The report also recommends three new criminal offences to reflect and better address the daily lived experience of too many women. Those offences would be stirring up hatred against women and girls; public misogynistic harassment; and issuing threats of, or invoking, rape or sexual assault or disfigurement of women and girls, whether online or offline. The Scottish Government welcomes those recommendations in principle. We will now give full consideration to the detail, and we will respond formally as soon as possible.
However, in my view, the report matters beyond the detail of the specific recommendations that it makes. It matters because it acknowledges, and gives powerful voice to, the stark realities of everyday life for women. It recognises that misogyny is endemic and that it blights the lives of women every single day. It rightly points out that not all men are misogynist but all women experience misogyny. It also recognises the power of the law to drive social and cultural change and concedes that, for women and girls, our law is currently failing.

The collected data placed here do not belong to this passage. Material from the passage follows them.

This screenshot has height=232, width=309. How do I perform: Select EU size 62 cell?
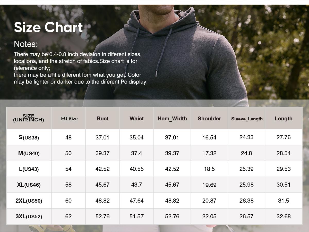68,217
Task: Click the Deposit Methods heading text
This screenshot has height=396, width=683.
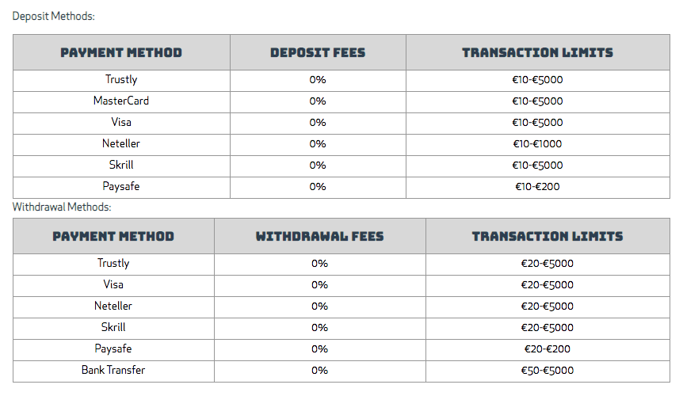Action: (54, 16)
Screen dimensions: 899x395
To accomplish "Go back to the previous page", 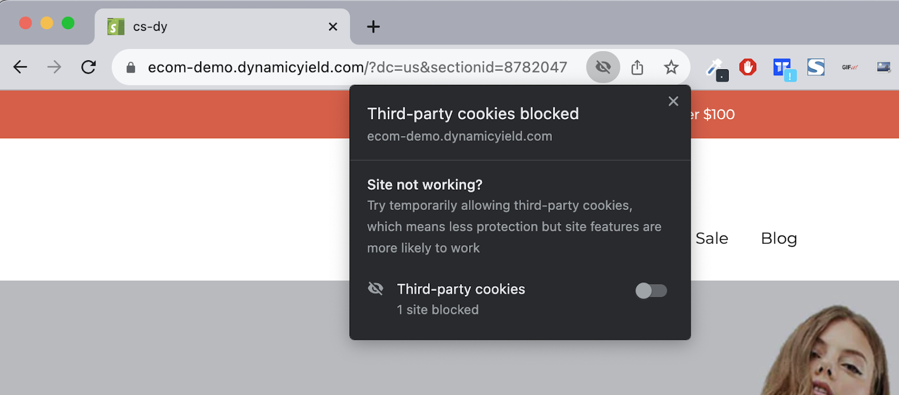I will coord(20,68).
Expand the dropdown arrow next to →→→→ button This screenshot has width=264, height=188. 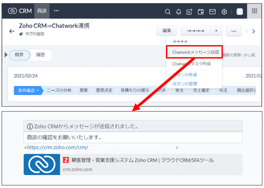216,31
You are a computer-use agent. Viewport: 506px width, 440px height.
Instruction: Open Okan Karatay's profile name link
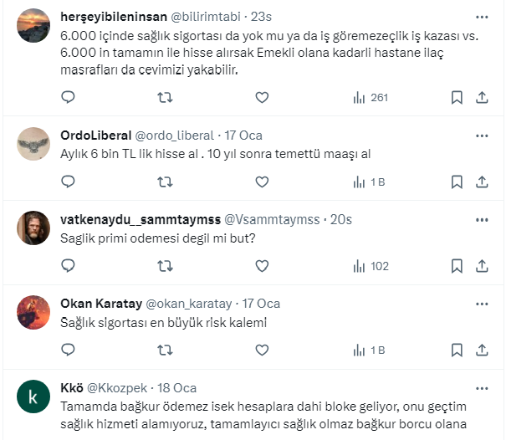click(101, 303)
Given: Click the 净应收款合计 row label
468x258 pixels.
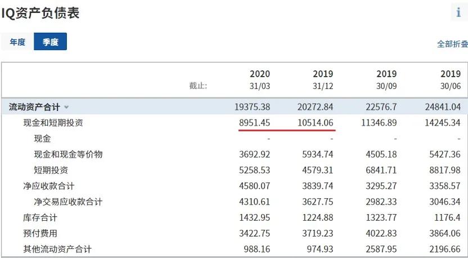Looking at the screenshot, I should [x=48, y=185].
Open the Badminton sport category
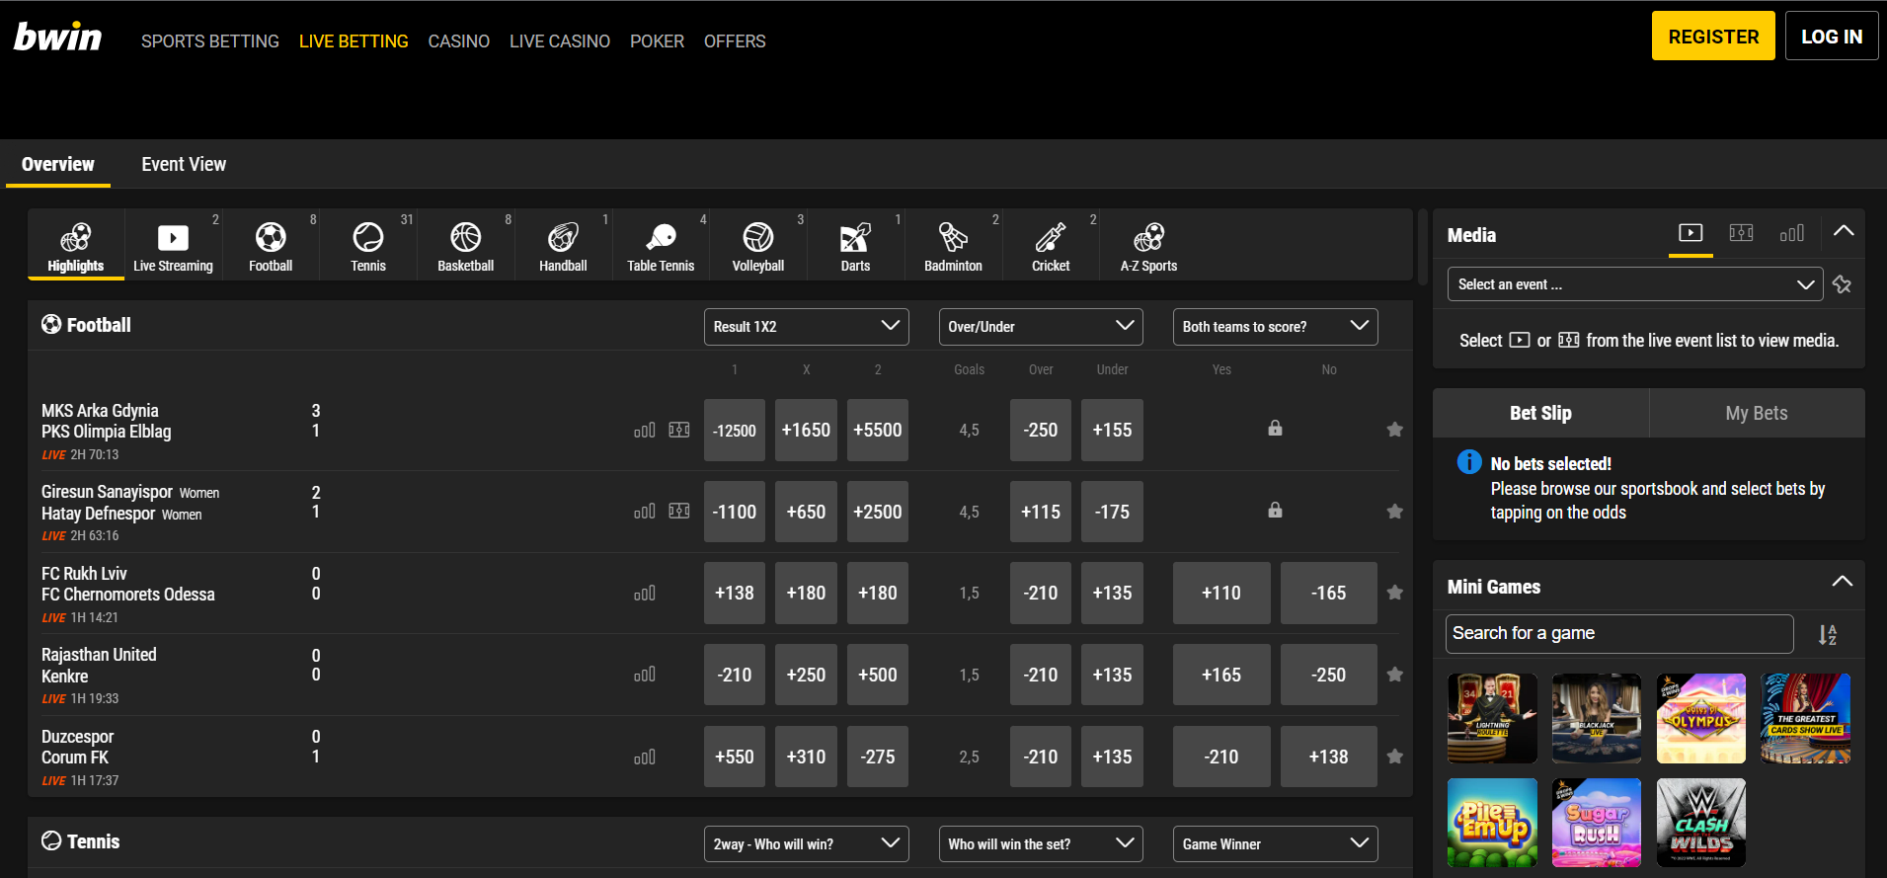The height and width of the screenshot is (878, 1887). click(x=953, y=246)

Perhaps most important of all, it articulates a fundamental truth on which, on this international women’s day, we must all reflect: a society in which women do not feel safe is not one in which we can ever be truly equal. On international women’s day, let us in this Parliament rededicate ourselves to building a society in which women and girls are safe and in which they feel safe. Let us acknowledge and reckon with historic injustice, and in doing so, let us redouble our work now to consign age-old misogyny to the history books, once and for all.
Let that then be the foundation on which we build a truly gender-equal Scotland and offer it as an example to women and girls across the globe. On this international women’s day, at a time of real darkness for our world, let us today send a message of hope and light to women and girls everywhere.
I move,
That the Parliament unites to mark International Women’s Day 2022; welcomes this year’s theme of #BreakTheBias, which recognises that “whether deliberate or unconscious, bias makes it difficult for women to move ahead”, and that intersecting characteristics such as disability and race can compound bias and discrimination; recognises that it is the responsibility of everyone to end the discrimination that women and girls face; acknowledges that, while much progress towards achieving equality has been made, it has not yet been achieved in Scotland or around the world; recognises the steps forward that the Scottish Parliament has taken to improve equal representation, and the record number of women elected, and acknowledges that there is more to do, especially for the representation of disabled, BAME and LGBT women and women from other minority groups; further recognises the tireless work of organisations and communities across Scotland to promote equality and support women, and agrees that equality is necessary for society and the economy to thrive, and that everyone should work together to break the bias on, and beyond, International Women’s Day.